**Stated exercise A:**
In the interview, who does Jen say created Beatress Johnson from American Mary?

**Page:**
--------------------------------------------------

Sylvia: Yeah, Jen’s wonderful at talking to people, and she’s very articulate with detail. So she’s really into the prosthetics and all of the little minute things, whereas me… I don’t even call people by their real names, I just call them by their character names and I’ve become like the weird artist; if you want to talk about the recession or radical feminism you find Sylvia, if you want to tell someone about your day you go find Jen because Sylvia is just gonna tune out within two seconds.
Jen: Sylv is so darkly creative, but because she’s such a creative person she’s very tunnel visioned with what she wants from the film, and what she wants from her cast, and if somebody comes over and is like “hey my dog’s sick” it’s like “No. Mary doesn’t have a dog, I don’t care what your dog is, it’s only the character that matters.” It makes her such a creative person, and all the fucked up things that happen in our movies are from her; she created Beatress Johnson from American Mary, and she just pulled that out of nowhere, I don’t even know how that came to exist.
Sylvia: But you’re funny…
Jen: I am funnier…
Sylvia: The movies would be unwatchable without Jen’s ridiculous humour. Like the scene [in See No Evil 2] with Jacob and Tamara going on top of him; we really had to get information out for the people who didn’t see the first movie, but also realised Kane’s pretty sexy, and he gets kissed by all the divas on the wrestling show, so we were like “how can Katy kiss Glenn? How can we make that happen?”
Jen: Glenn is such a Tennessee gentleman but if he looked online to see what women say about him…
Sylvia: Oh My God! It’s… it’s…
Jen: It’s not even flirtatious… It’s downright rape-y.
Sylvia: Well he is from hell; everyone wants it to be like hardcore fetish-like.
Jen: But he’s so nice.
Sylvia: And he’s such a gentleman. I remember before the scene I asked Katy if she felt comfortable and she was like “I don’t know, blah blah, it’s kind of weird”, and as a joke I asked Glenn “are you comfortable?” and he’s like “well not really”, and I was like “oh haha”, and he was like “I have daughters that age, it’s kind of gross”, and I was like “you’re the only man who would say that.
So you two had a bit of a crush on him then?
Sylvia: Of course!
Jen: Oh yeah! We were always Undertaker and Kane women… Well actually she liked Shawn Michaels.
Sylvia: Ah Shawn Michaels: The Heartbreak Kid, but no Glenn and us have become really good friends and you couldn’t imagine more different people to be friends. If it wasn’t for the magic of filmmaking I don’t think Glenn would ever talk to people like us, but I think that’s a good things for creative collaborations because you all bring different elements to things.
Jen: Before we worked together I was a huge Kane fan. Now I’m a Glenn Jacobs fan; I love him, the person, so much.
Sylvia: He’s like a big brother.
Jen/Sylvia: *Laughs* Very Big. Massive.
I love the fact you found a way to put Kane back in a mask as well.
Sylvia: Oh thank you!

--------------------------------------------------

**Data in this exercise:**

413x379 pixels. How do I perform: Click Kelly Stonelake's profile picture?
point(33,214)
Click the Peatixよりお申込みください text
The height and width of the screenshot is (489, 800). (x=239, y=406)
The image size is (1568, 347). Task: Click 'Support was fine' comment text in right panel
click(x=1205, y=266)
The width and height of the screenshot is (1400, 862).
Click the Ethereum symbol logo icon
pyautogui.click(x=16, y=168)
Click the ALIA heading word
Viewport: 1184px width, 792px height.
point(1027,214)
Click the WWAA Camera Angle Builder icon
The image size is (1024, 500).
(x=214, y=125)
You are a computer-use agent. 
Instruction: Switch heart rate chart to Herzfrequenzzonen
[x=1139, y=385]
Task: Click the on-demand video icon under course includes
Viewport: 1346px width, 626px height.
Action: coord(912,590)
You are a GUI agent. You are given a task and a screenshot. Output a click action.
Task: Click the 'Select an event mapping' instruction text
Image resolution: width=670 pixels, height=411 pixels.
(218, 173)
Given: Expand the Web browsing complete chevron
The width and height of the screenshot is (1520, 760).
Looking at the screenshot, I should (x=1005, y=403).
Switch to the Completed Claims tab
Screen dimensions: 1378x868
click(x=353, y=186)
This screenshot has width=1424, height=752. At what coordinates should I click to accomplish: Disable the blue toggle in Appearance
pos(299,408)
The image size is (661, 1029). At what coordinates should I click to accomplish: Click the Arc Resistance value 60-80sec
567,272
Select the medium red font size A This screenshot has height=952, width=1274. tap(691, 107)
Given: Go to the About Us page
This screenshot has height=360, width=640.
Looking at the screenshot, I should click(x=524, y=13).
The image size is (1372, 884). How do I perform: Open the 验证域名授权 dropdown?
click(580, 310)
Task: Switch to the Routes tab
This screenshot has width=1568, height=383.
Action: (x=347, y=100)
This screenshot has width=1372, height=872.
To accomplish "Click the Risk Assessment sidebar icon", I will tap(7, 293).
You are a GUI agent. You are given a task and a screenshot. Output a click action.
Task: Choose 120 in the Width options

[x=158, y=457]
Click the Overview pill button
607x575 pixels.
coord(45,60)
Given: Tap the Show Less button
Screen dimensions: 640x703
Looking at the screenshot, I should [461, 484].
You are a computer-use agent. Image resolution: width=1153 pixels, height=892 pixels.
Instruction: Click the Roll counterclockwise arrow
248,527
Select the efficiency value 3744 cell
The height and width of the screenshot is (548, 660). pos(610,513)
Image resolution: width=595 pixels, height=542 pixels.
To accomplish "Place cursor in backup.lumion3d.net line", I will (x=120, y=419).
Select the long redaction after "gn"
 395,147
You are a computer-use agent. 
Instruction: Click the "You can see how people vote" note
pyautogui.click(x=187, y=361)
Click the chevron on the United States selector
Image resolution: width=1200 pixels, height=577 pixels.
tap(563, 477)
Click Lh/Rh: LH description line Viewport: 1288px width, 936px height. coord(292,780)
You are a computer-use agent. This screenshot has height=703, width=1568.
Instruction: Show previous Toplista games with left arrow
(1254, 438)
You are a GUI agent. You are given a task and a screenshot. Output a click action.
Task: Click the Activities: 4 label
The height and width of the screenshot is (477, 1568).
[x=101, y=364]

--------------------------------------------------

**Stated exercise B:**
Repeat the rows word for word, from the line containing "Select the long" through the end of the rows, with both of those lines included.

**Task answer A:**
Sylvia created Beatress Johnson.

**Task answer B:**
Select the long redaction after "gn"
 395,147
You are a computer-use agent. 
Instruction: Click the "You can see how people vote" note
pyautogui.click(x=187, y=361)
Click the chevron on the United States selector
Image resolution: width=1200 pixels, height=577 pixels.
tap(563, 477)
Click Lh/Rh: LH description line Viewport: 1288px width, 936px height. coord(292,780)
You are a computer-use agent. This screenshot has height=703, width=1568.
Instruction: Show previous Toplista games with left arrow
(1254, 438)
You are a GUI agent. You are given a task and a screenshot. Output a click action.
Task: Click the Activities: 4 label
The height and width of the screenshot is (477, 1568).
[x=101, y=364]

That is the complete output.